Dunque dopo il medico-Prometeo, il chimico insensibile e l’ottico sperimentatore,
tutti mossi da un comune senso di insoddisfazione, la seconda sezione è chiusa da un personaggio totalmente al di fuori del circuito scientifico, Il suonatore Jones, che spicca rispetto ai tre studiosi poiché risolve i suoi problemi esistenziali limitandosi a fare ciò che gli piace. «È uno che sceglie sempre il gioco, e per questo muore senza rimpianti», ha detto il cantautore a Fernanda Pivano, e ancora: «Per Jones la musica non è un mestiere, è un’alternativa, ridurla a un mestiere sarebbe come seppellire la libertà» – dichiarazioni che contribuiscono a rendere la canzone, già splendida di per sé, un highlight assoluto dell’album che va a chiudere.

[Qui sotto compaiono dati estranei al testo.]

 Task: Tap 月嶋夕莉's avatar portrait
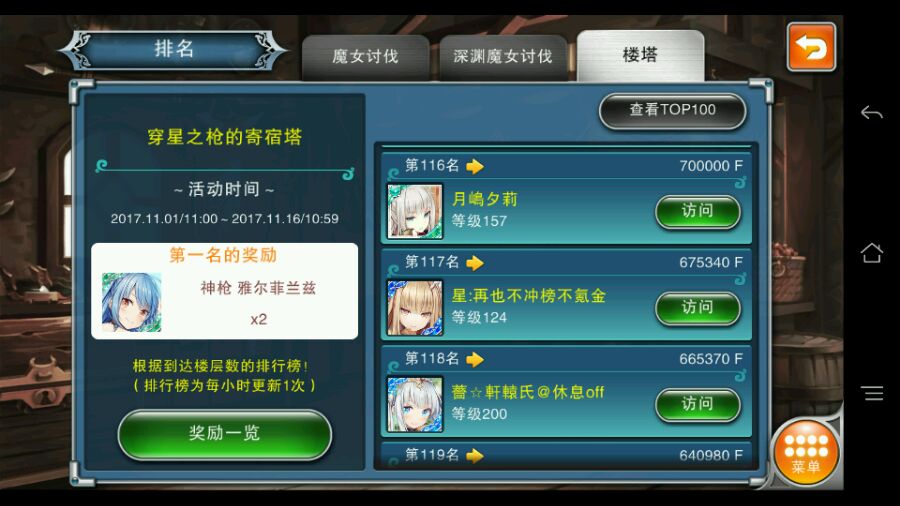coord(415,211)
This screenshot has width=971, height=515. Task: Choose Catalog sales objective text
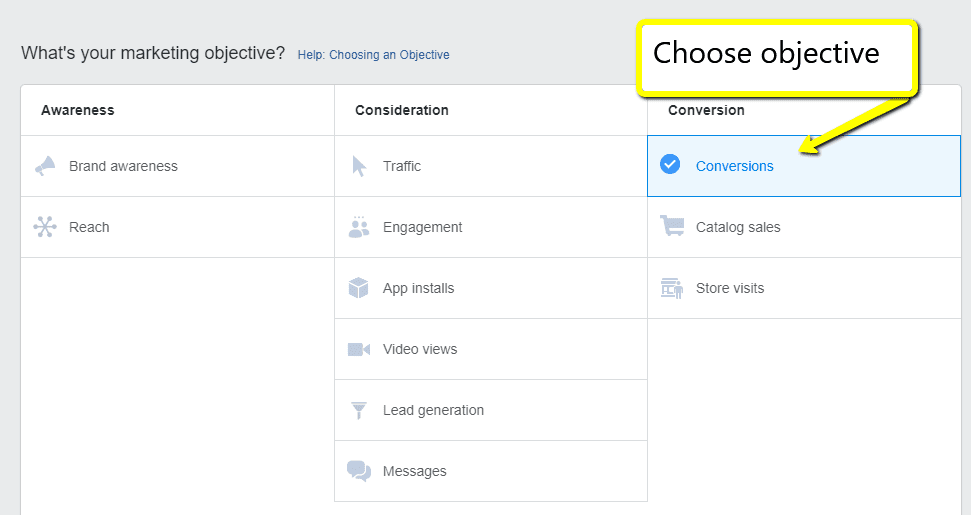tap(738, 227)

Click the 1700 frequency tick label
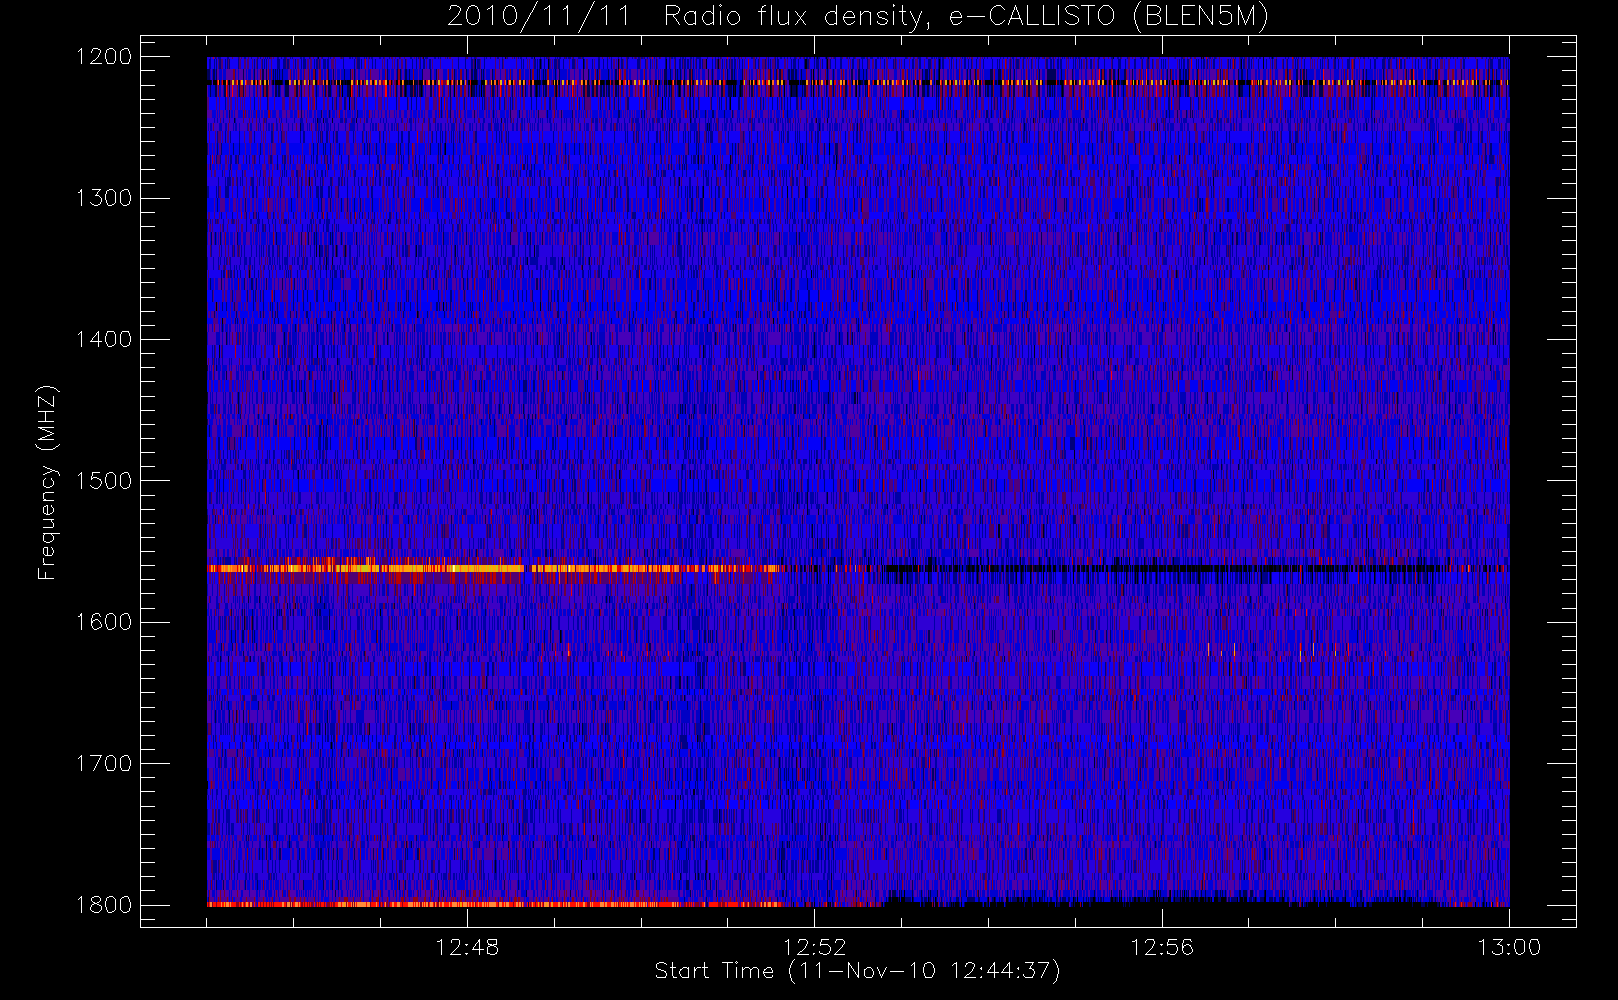coord(104,763)
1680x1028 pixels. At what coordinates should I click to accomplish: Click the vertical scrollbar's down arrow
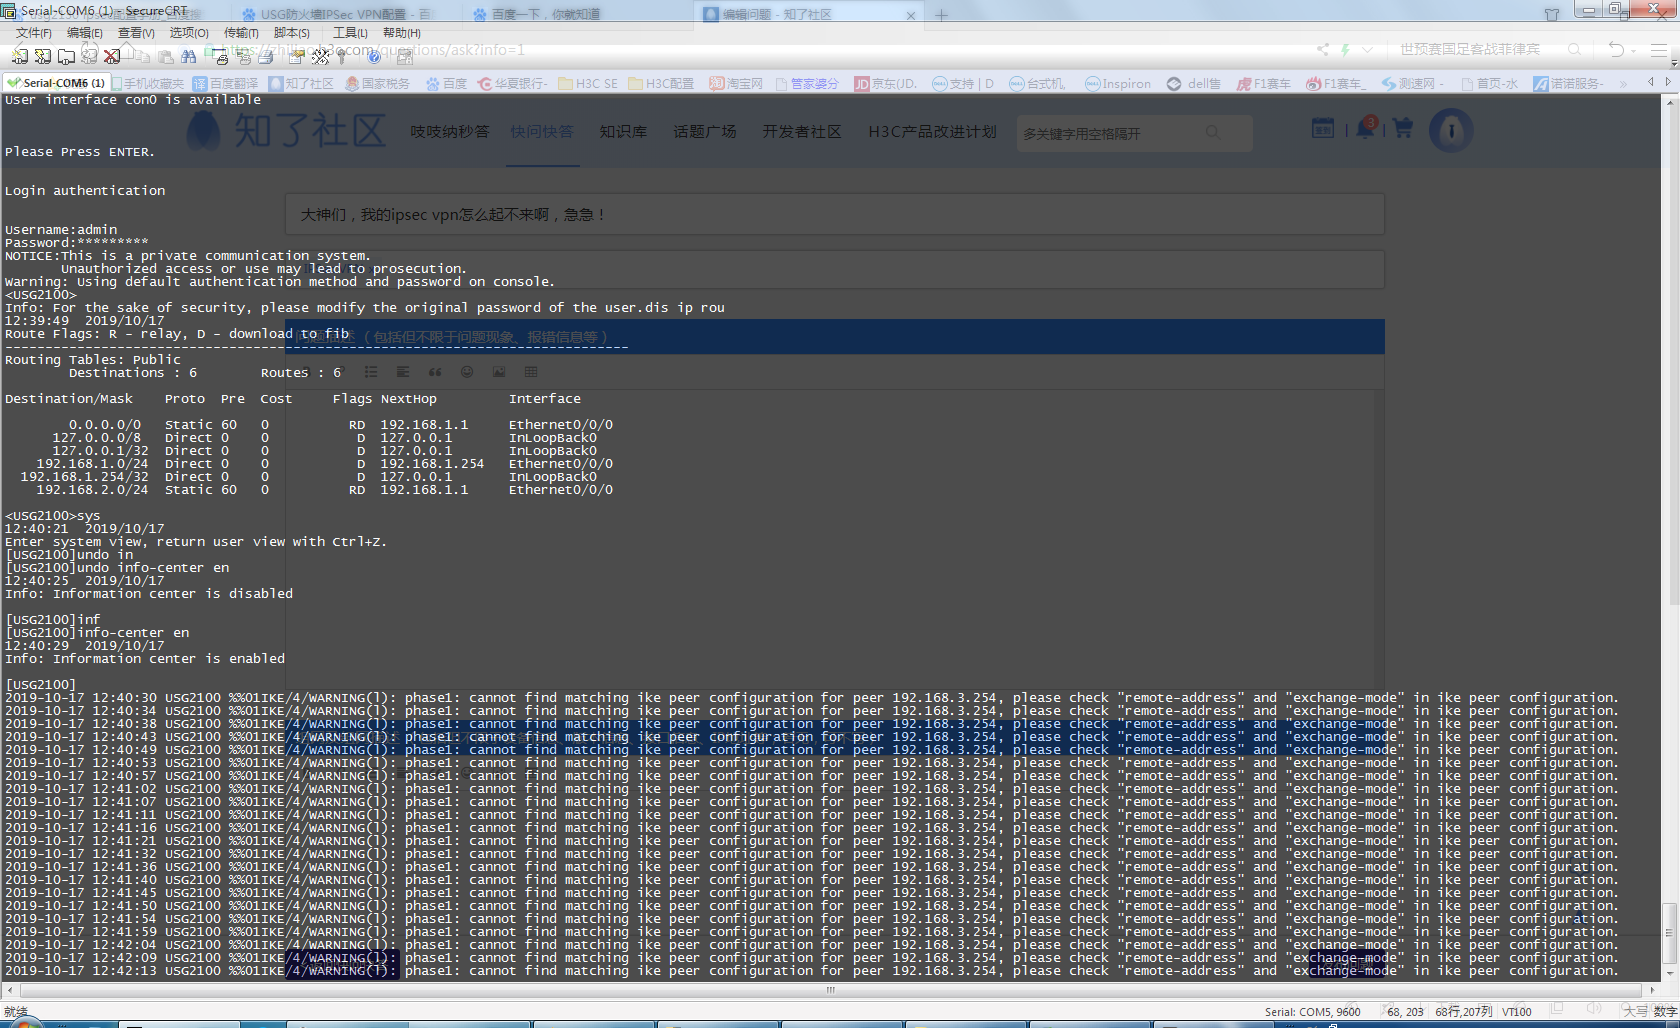point(1670,973)
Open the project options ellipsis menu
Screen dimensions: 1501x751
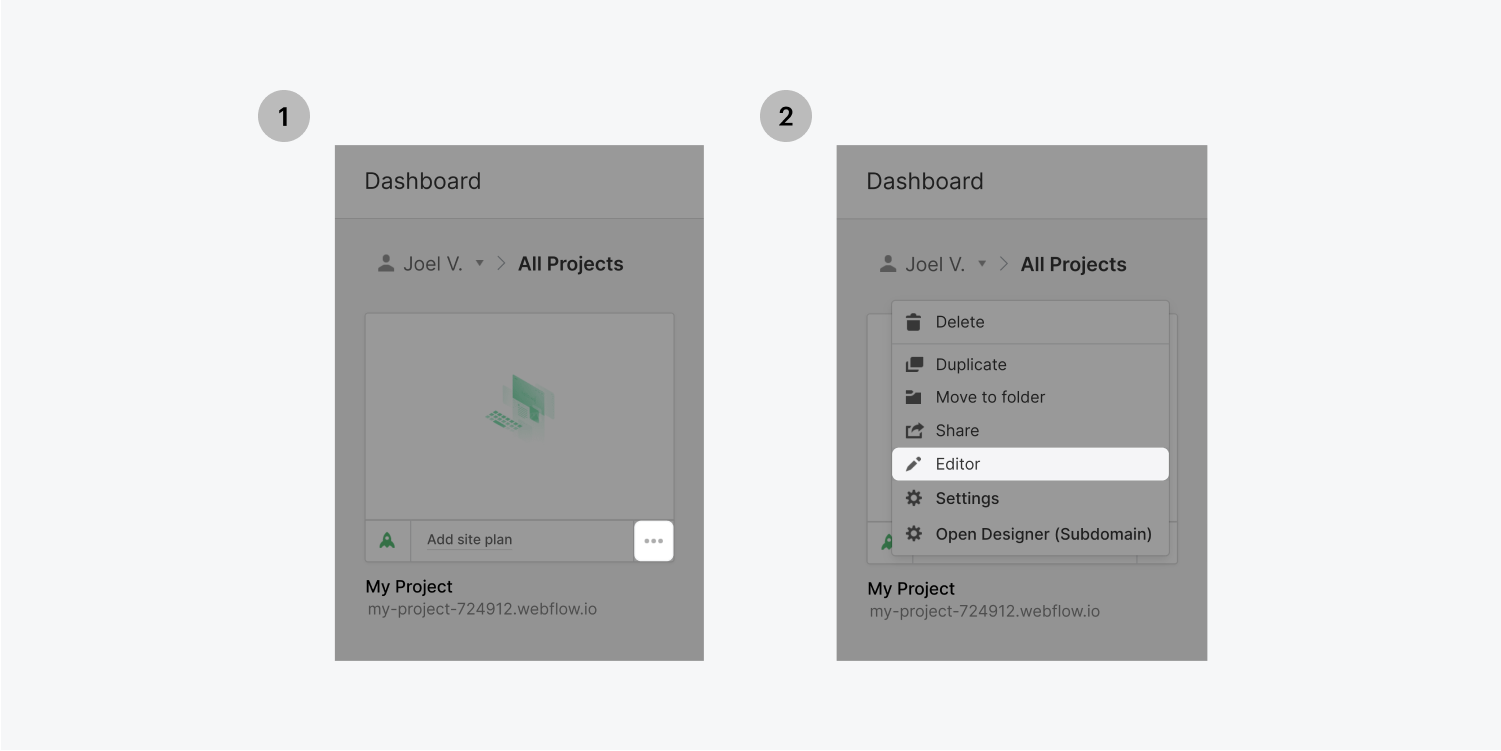click(654, 541)
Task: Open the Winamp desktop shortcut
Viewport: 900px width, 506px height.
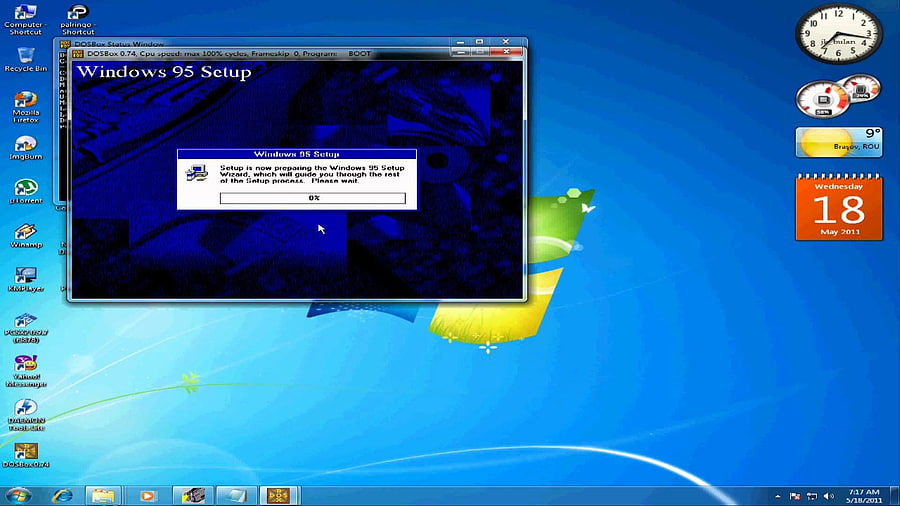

Ed è una chiusura bellissima, che si collega a quella del “malato di cuore” nel trionfo della semplicità di un uomo che, nella sua limitatezza, guarda alla propria vita contento di ciò che ne ha fatto, di aver seguito con serenità il suo divertimento offrendo «la faccia al vento, la gola al vino e mai un pensiero, non al denaro, non all’amore né al cielo».